[Start of Page excerpt]

Tuesday, December 2nd, 2008

Vasko Gligorijevic
Skopjle,FYROM
A citizen of FYROM 

The nominally “Macedonian” nation of FYROM emerged as a byproduct of Yugoslavia’s dissolution in the 1990’s and suffered a major transformation of the internal relationships after the US-supported uprising of its Albanian population in 2001 which led to a de facto confederalization of the country. As of late 2008, it is led by the charismatic ex-boxer Nikola Gruevski surrounded by a clique of young politicians. Plagued by chronic unemployment standing at the rate of 35%, with economy characterized by collapsing light industry based on primitive technologies and decaying public infrastructure, the nationalistic government of VMRO-DPMNE failed to attract any substantial foreign investments. Most of its economic policies failed to raise the public standard based on average salary of barely 300 USD. At the same time analysts predict that the consequences of the Global financial crisis are yet to strike FYROM, raising the issue of further deterioration of the prospects for decent livelihood.

The main-although progressively marginalized ethnic group-in FYROM are the “Macedonians”, a nation postulated by the Communist internationale in 1934 and created by policies of Josip Broz, Communist’s Yugoslavia strongman after 1944. A basic historical review of their ethnicity reveals that prior to 1941, when the Bulgarian army, invading the remains of royalist Yugoslavia, was greeted euphorically by the local population, this population considered itself Bulgarian and led a combined struggle of civil disobedience and guerrilla warfare against Belgrade in order to achieve either annexation to Bulgaria or a transitional autonomous state with Bulgarian preeminence. Further exploration of the past reveals an ubiquitously attested in historical sources Bulgarian character, an impression complemented with the peculiar character of the local Slavic language which shares features with standard and dialectal forms of the Bulgarian language proper which set it quite radically apart from all Slavic languages. While this ethnic group to a various degrees assimilated in the last two centuries a certain number of Serbs and Vlach/Aromanians (the latter having historically a Greek consciousness), this is almost irrelevant to its ethnological and linguistic qualities which are almost identical as the Bulgarian vernacular.

[End of Page excerpt]
[Start of Extracted material]

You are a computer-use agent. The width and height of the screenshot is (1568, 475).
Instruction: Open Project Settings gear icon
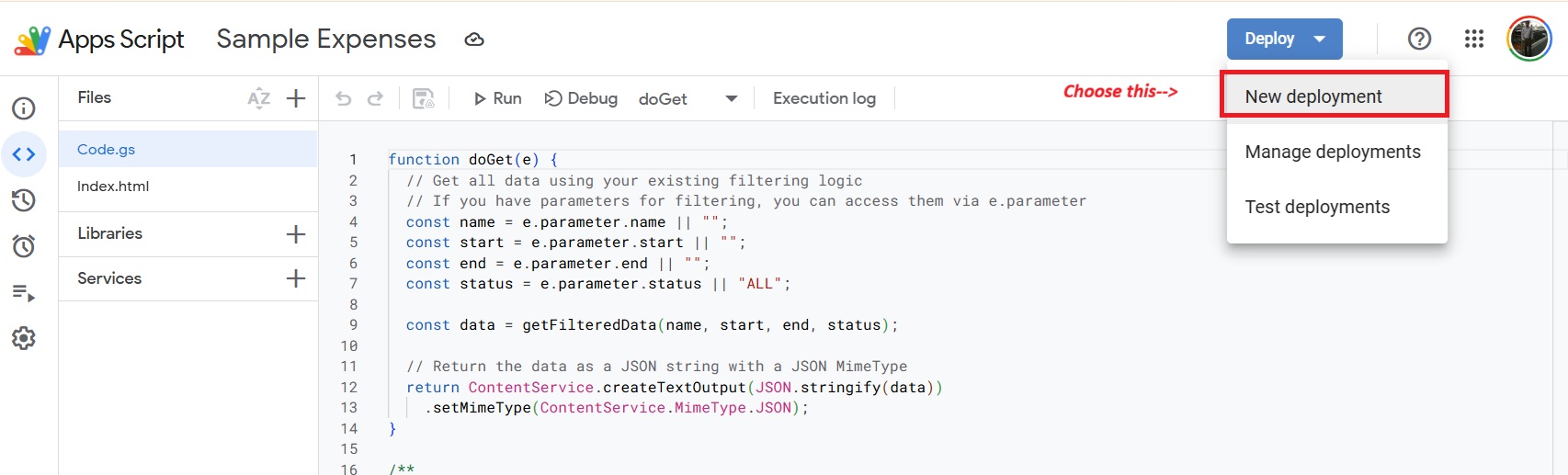(x=24, y=338)
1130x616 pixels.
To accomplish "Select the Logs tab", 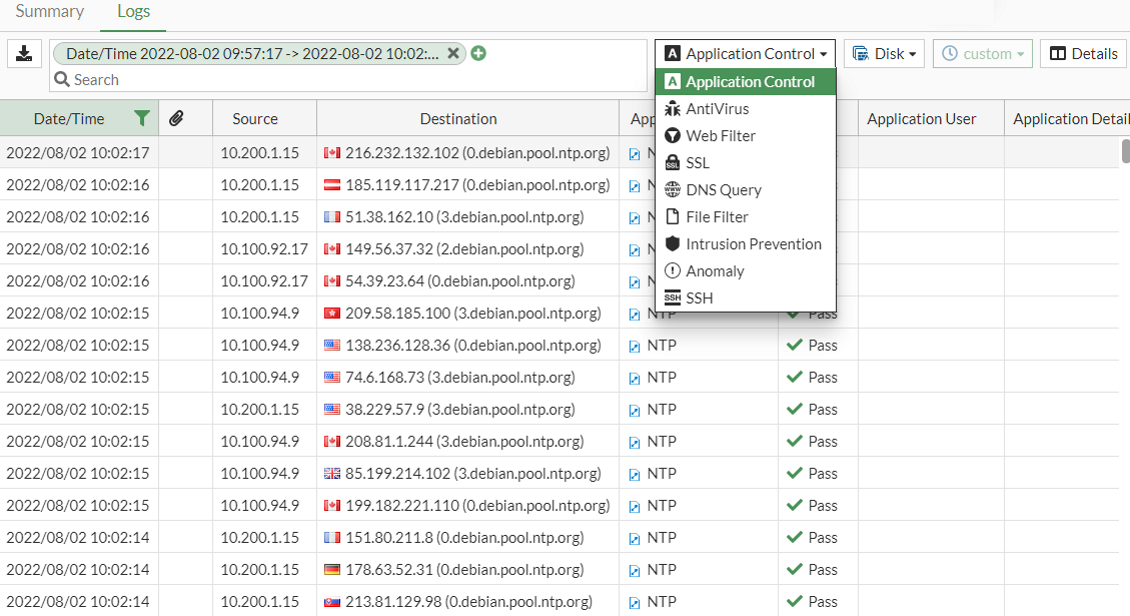I will (133, 12).
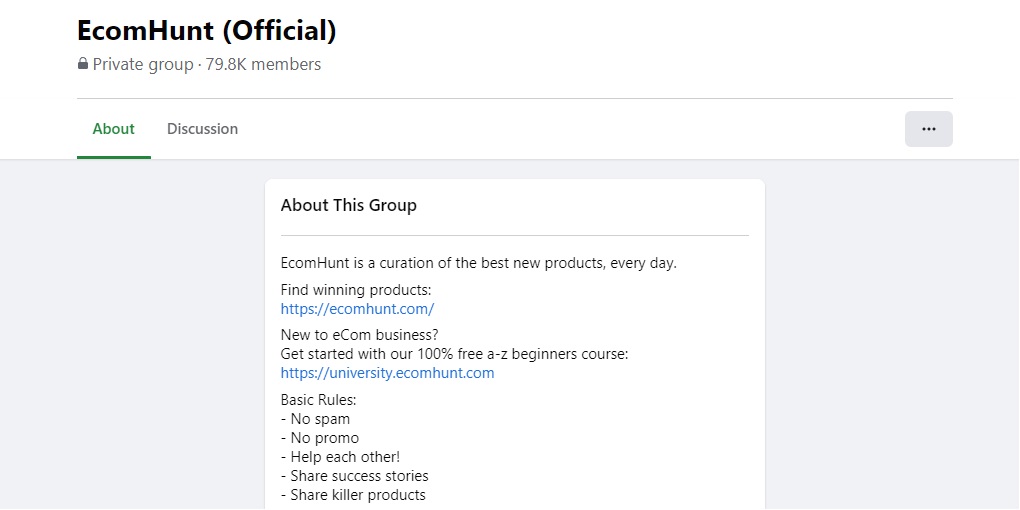
Task: Click the 'Find winning products:' text
Action: coord(356,290)
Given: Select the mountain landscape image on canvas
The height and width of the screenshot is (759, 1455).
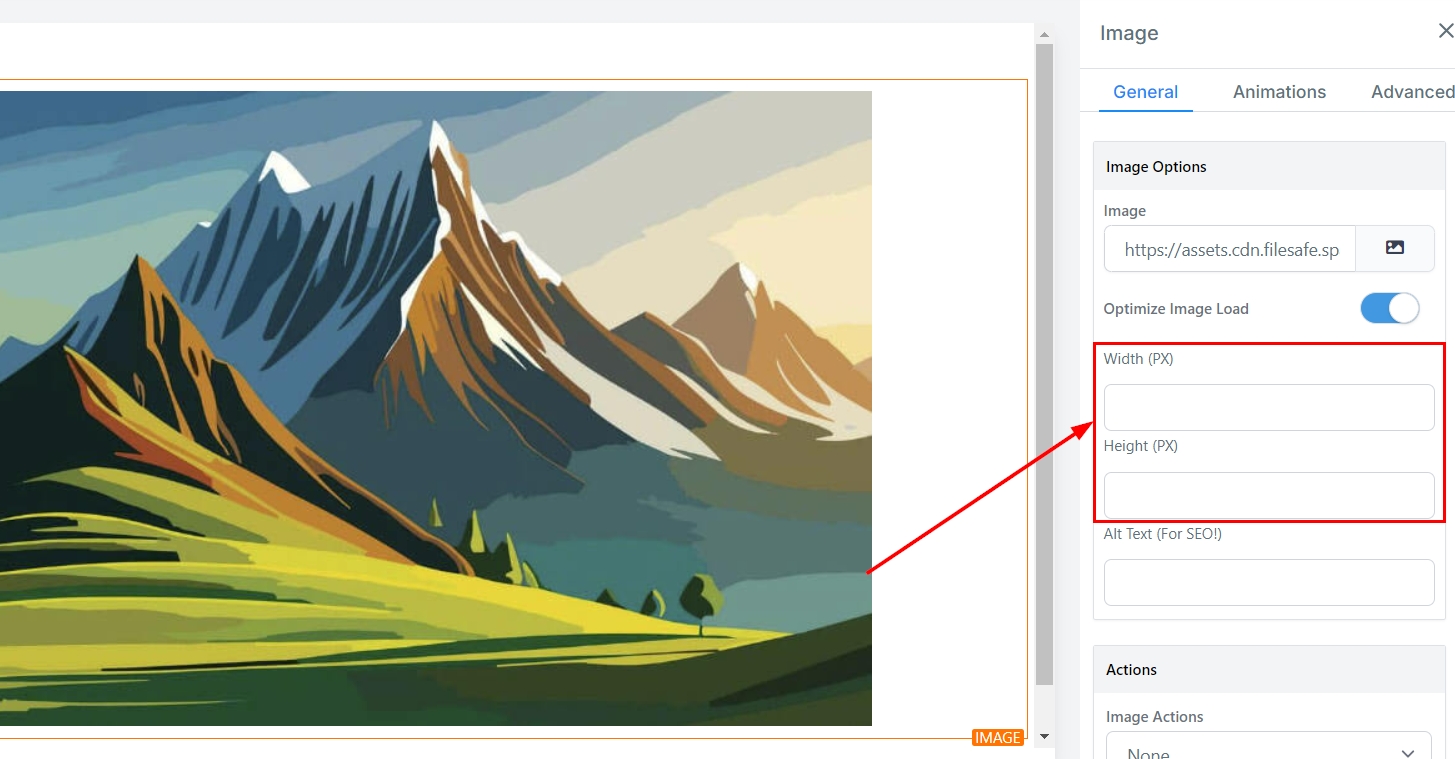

[End of Extracted material]

▶ _Short problem A_
Give every single year (not a decade) named in the text on FYROM, in the order they first appear.
▶ _Short problem B_
Gather every line of the entries above that contains the string "width".

▶ _Answer A_
2008, 2001, 1934, 1944, 1941

▶ _Answer B_
You are a computer-use agent. The width and height of the screenshot is (1568, 475).
The height and width of the screenshot is (759, 1455).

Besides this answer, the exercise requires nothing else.